I have used my poetry and an analysis of it as a personal metric for how good models are. Gemini 2.5 pro was the first time a model could keep track of the breadth of the work without getting lost, but Opus 4.6 straight up does not get anything wrong and goes beyond that to identify things (key poems, key motifs, and many other things) that I would always have to kind of trick the models into producing. I would always feel like I was leading the models on. But this — this — this is unbelievable. Unbelievable. Insane.

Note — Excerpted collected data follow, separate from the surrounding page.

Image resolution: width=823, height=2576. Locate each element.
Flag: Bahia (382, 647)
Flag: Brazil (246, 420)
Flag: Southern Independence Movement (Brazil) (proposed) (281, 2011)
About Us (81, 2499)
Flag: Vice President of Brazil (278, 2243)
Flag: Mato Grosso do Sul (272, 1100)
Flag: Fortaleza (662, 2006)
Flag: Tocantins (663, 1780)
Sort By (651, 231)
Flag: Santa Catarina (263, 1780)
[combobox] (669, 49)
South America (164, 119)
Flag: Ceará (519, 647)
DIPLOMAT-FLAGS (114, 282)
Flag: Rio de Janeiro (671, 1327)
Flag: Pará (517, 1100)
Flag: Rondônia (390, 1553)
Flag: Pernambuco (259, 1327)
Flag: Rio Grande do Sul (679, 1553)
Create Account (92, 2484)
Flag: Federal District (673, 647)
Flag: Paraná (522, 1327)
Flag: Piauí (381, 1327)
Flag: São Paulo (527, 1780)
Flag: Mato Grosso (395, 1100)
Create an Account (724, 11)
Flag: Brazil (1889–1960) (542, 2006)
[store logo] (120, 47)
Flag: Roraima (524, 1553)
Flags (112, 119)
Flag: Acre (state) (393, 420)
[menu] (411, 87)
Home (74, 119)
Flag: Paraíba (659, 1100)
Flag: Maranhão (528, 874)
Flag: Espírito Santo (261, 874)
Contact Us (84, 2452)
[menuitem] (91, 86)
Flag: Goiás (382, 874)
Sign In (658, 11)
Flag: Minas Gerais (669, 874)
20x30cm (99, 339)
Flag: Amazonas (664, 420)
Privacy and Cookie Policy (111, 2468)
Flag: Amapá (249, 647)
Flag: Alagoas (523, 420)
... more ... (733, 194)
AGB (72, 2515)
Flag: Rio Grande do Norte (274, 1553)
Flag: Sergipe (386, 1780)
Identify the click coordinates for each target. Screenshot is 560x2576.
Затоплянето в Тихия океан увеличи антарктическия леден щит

This "key poem" thing is particularly surreal to me. Out of 900 poems, while analyzing the collection, it picked 12 "key poems, and I do agree that 11 of those would be on my 30-or-so "key poem list". What's amazing is that whenever I explicitly asked any model, to this date, to do it, they would get maybe 2 or 3, but mostly fail completely.

What is this sorcery?

emp17344 4 hours ago

This sounds wayyyy over the top for a mode that released 10 mins ago. At least wait an hour or so before spewing breathless hype.

pb7 3 hours ago

He just explained a specific personal example why he is hyped up, did you read a word of it?

emp17344 3 hours ago

scrollop 4 hours ago

Can you compare the result to using 5.2 thinking and gemini 3 pro?

jorl17 3 hours ago

I can run the comparison again, and also include OpenAI's new release (if the context is long enough), but, last time I did it, they weren't even in the same league.

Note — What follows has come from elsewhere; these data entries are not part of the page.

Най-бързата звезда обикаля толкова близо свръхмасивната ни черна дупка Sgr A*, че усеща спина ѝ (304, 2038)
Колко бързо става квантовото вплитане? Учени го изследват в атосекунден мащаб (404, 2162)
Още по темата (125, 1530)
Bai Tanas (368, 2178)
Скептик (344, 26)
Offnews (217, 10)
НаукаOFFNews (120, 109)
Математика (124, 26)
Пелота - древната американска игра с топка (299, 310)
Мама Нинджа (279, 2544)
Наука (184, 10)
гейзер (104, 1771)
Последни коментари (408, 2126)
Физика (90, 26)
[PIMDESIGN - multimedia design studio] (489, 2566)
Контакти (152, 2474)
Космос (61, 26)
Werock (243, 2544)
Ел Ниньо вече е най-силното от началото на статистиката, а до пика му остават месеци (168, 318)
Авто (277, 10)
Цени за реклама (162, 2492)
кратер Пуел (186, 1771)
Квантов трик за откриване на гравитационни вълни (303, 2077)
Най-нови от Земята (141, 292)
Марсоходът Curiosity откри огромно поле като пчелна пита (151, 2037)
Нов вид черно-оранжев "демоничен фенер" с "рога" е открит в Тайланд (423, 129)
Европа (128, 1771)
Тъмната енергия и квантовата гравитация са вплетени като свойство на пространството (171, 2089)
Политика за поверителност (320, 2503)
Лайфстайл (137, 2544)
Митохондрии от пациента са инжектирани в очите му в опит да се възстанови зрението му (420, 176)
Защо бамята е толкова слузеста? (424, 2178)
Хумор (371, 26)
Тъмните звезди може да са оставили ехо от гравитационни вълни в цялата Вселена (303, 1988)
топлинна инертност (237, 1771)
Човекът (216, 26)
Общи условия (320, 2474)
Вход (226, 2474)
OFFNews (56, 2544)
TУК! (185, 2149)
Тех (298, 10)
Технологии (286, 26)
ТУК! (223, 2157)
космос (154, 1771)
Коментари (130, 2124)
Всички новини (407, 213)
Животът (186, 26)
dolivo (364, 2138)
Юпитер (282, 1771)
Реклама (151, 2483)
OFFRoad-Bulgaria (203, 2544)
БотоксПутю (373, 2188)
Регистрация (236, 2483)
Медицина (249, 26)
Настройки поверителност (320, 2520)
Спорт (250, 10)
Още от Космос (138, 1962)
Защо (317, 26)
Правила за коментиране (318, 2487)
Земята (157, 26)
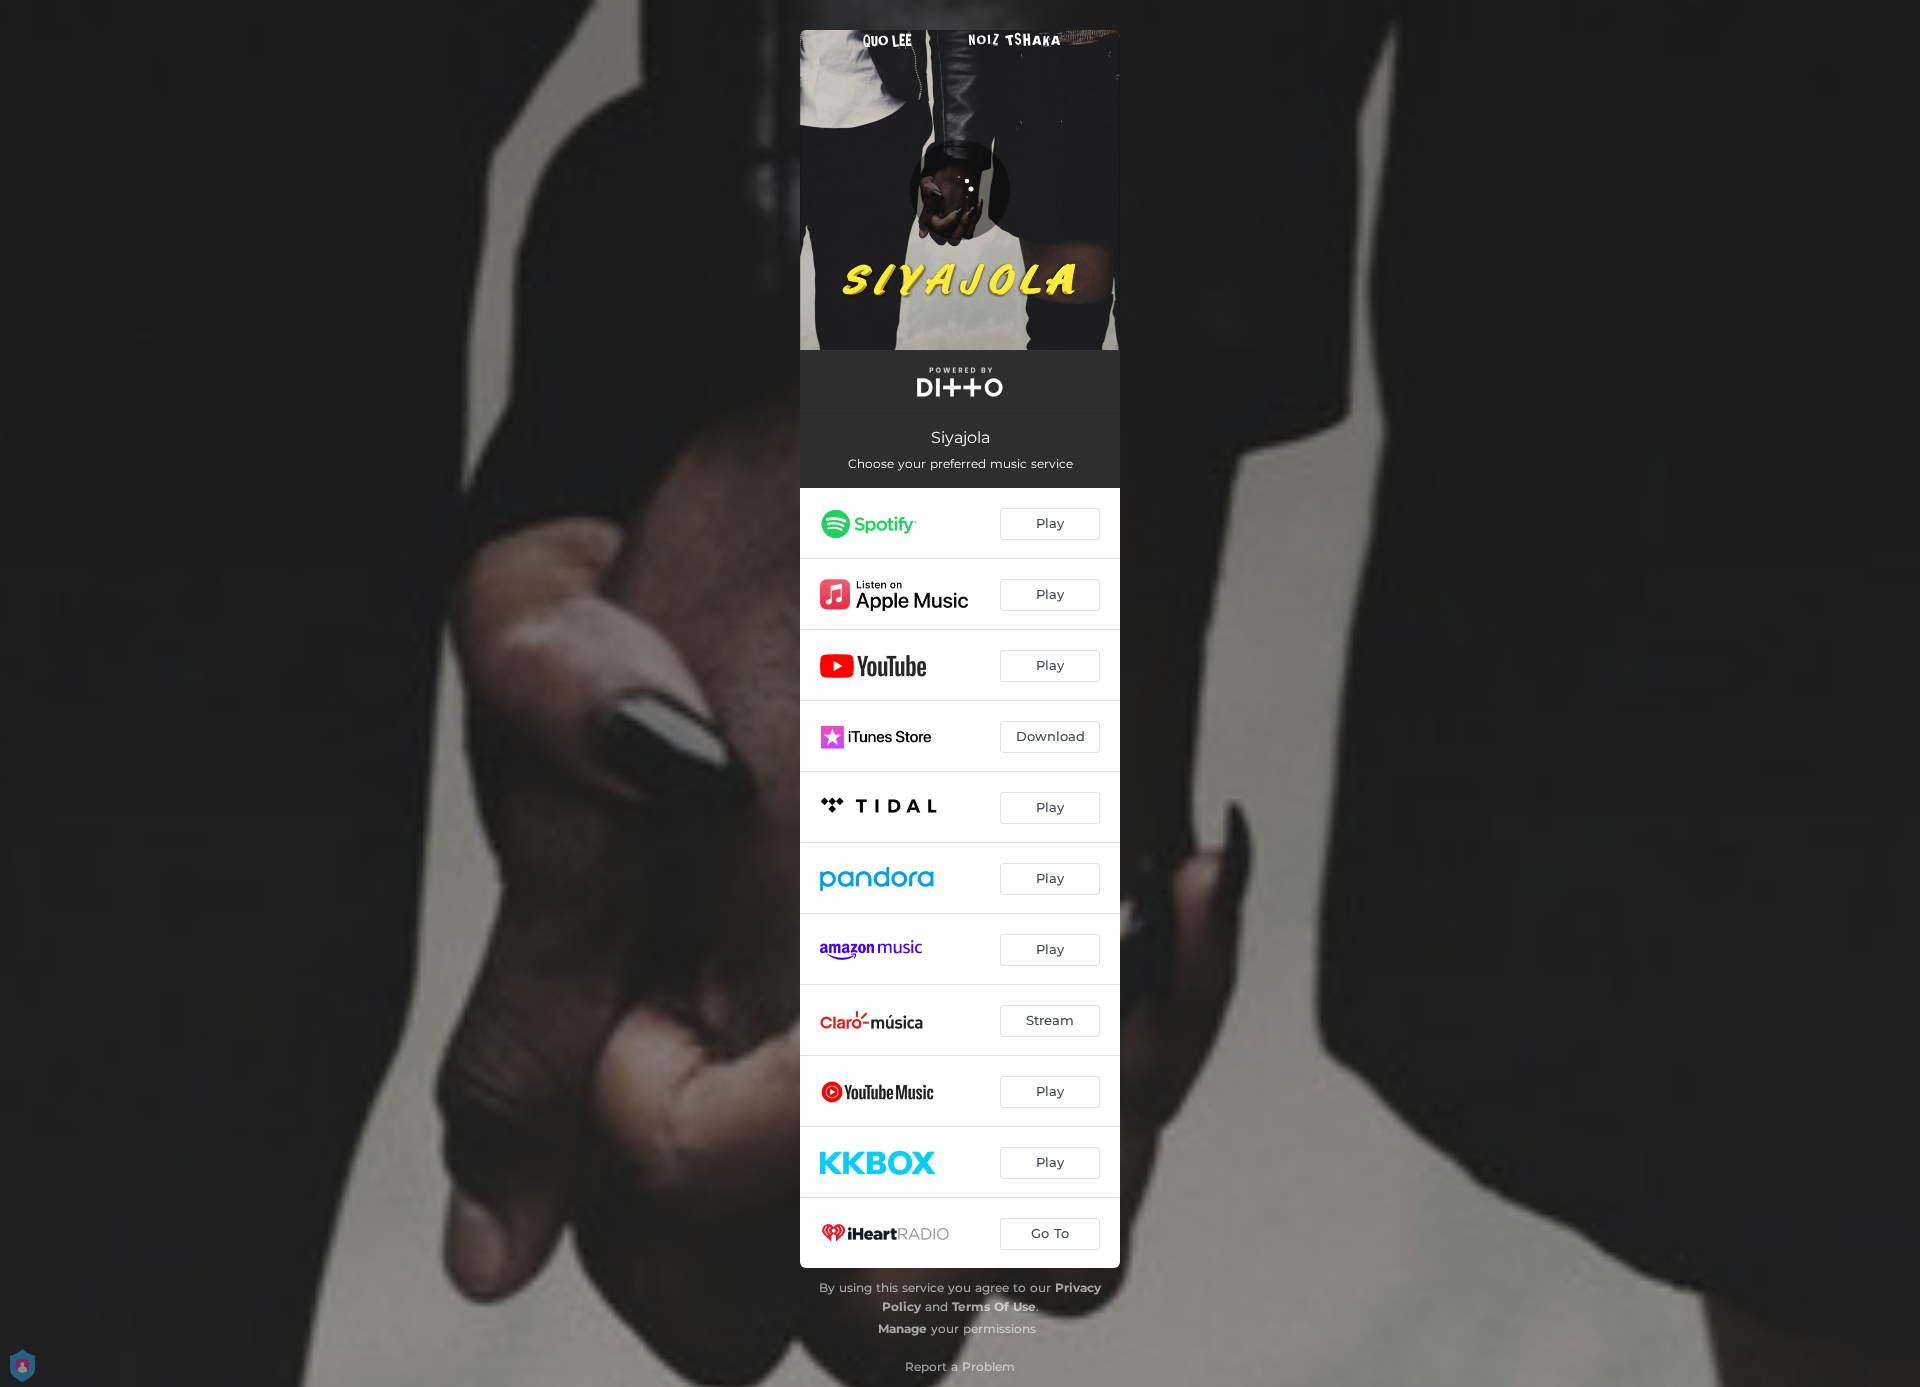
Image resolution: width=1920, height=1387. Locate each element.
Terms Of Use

When I last did it, 5.X thinking (can't remember which it was) had this terrible habit of code-switching between english and portuguese that made it sound like a robot (an agent to do things, rather than a human writing an essay), and it just didn't really "reason" effectively over the poems.

I can't explain it in any other way other than: "5.X thinking interprets this body of work in a way that is plausible, but I know, as the author, to be wrong; and I expect most people would also eventually find it to be wrong, as if it is being only very superficially looked at, or looked at by a high-schooler".

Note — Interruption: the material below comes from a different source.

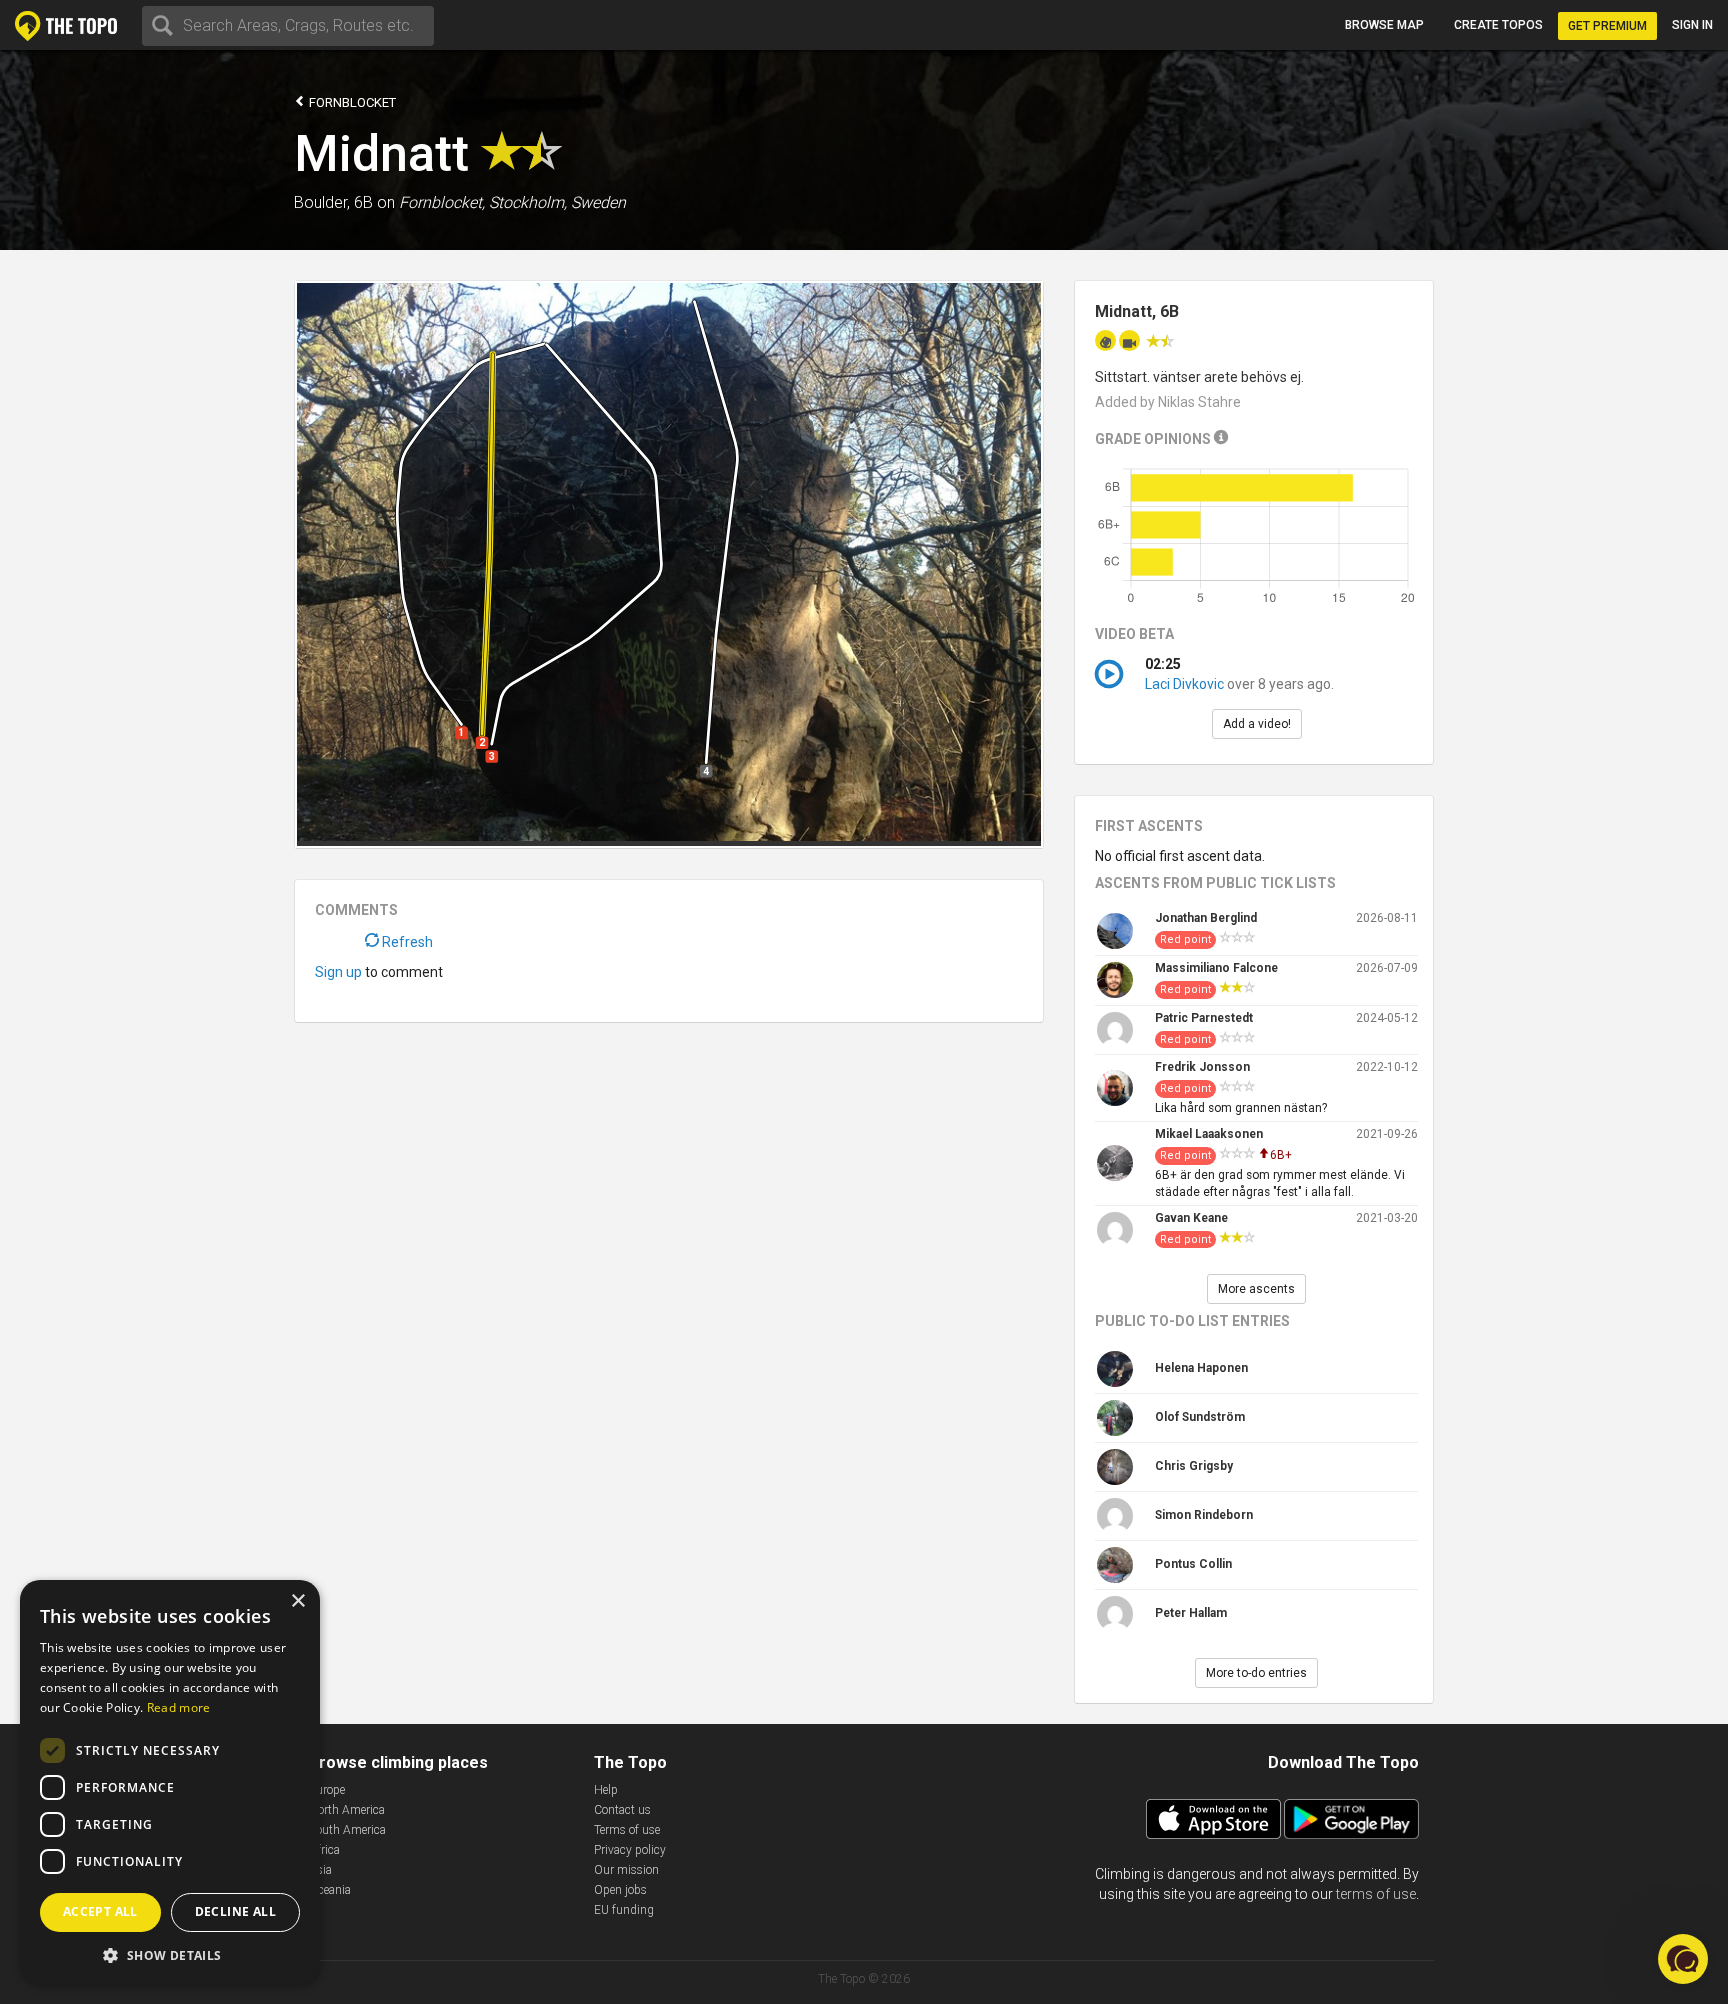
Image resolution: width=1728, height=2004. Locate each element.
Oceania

Gemini 3, at the time, was the worst of them, with some hallucinations, date mix ups (mixing poems from 2023 with poems from 2019), and overall just feeling quite lost and making very outlandish interpretations of the work. To be honest it sort of feels like Gemini hasn't been able to progress on this task since 2.5 pro (it has definitely improved on other things — I've recently switched to Gemini 3 on a product that was using 2.5 before)

Last time I did this test, Sonnet 4.5 was better than 5.X Thinking and Gemini 3 pro, but not exceedingly so. It's all so subjective, but the best I can say is it "felt like the analysis of the work I could agree with the most". I felt more seen and understood, if that makes sense (it is poetry, after all). Plus when I got each LLM to try to tell me everything it "knew" about me from the poems, Sonnet 4.5 got the most things right (though they were all very close).

Will bring back results soon.

Edit:

I (re-)tested:

- Gemini 3 (Pro)

- Gemini 3 (Flash)

- GPT 5.2

- Sonnet 4.5

Having seen Opus 4.5, they all seem very similar, and I can't really distinguish them in terms of depth and accuracy of analysis. They obviously have differences, especially stylistic ones, but, when compared with Opus 4.5 they're all on the same ballpark.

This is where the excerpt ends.